A Hellish Decision
Imagine St. Peter standing at the Gates of Heaven, assessing whether or not to admit those seeking entry. To some supplicants, he offers a look at hell, indicating that this is their final home. Imagine their delight when they see a place where everyone is partying. They happily tell St Peter that they’re just fine spending eternity there.
Instantly, St. Peter dispatches them to hell. To their dismay, they land in the midst of pitchforks and fire.
When I was told this story, the punchline was: “This is the difference between how a prospect and a customer are treated.” Hopefully it’s not the way any of you treat your customers…
You probably noticed that the leaders in Washington recently offered us a huge tax cut. To many of us, it looked pretty tantalizing. Now that it passed we see that it came along with a huge shortfall in revenues…also known as an increase in our deficit and thus our debt. To top it off, they just added a big, and unfunded, increase in spending.
According to the Pew Research Center, our estimated fiscal year 2018 debt is $21.09 trillion. Our gross domestic product, $19.93 trillion. 6.8% of federal outlays go to pay the estimated interest on the debt, $276 billion. Before the recent and almost certain continuing increase in interest rates on the debt. A hellish scenario indeed.
In my last missive, “The Measure of Leaders”, I wrote about how leaders are known by the decisions they make, meaning the results of those decisions. One day out from Presidents’ Day honoring the great decision makers George Washington and Abraham Lincoln, it’s interesting to ponder how history will look upon our current leaders and their decisions. After a review of these lousy deficit and debt numbers the picture doesn’t look so good for them…or us.

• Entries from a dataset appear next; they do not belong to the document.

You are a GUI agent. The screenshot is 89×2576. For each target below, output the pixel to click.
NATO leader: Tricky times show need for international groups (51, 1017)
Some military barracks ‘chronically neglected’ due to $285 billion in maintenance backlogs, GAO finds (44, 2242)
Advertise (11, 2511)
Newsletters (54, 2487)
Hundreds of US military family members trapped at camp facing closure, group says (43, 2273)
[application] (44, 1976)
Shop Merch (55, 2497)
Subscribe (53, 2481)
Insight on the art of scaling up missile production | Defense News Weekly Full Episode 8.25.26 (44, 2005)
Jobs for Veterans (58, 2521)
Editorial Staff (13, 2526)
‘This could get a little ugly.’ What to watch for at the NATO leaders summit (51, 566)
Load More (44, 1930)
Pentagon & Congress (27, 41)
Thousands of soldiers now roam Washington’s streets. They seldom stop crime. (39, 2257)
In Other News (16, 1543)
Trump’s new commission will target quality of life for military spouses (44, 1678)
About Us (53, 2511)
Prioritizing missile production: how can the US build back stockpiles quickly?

While the voters were sold a low tax vision of paradise, once the deal was done we the people aren’t being treated so well with our high deficit result. Meanwhile, these leaders strut around taking credit for the wonderful things they have done for us while being completely silent, or worse, disingenuous, about the negative future results of their decisions and the hell that awaits.
“The opportunist thinks of me and today.
The statesman thinks of us and tomorrow.”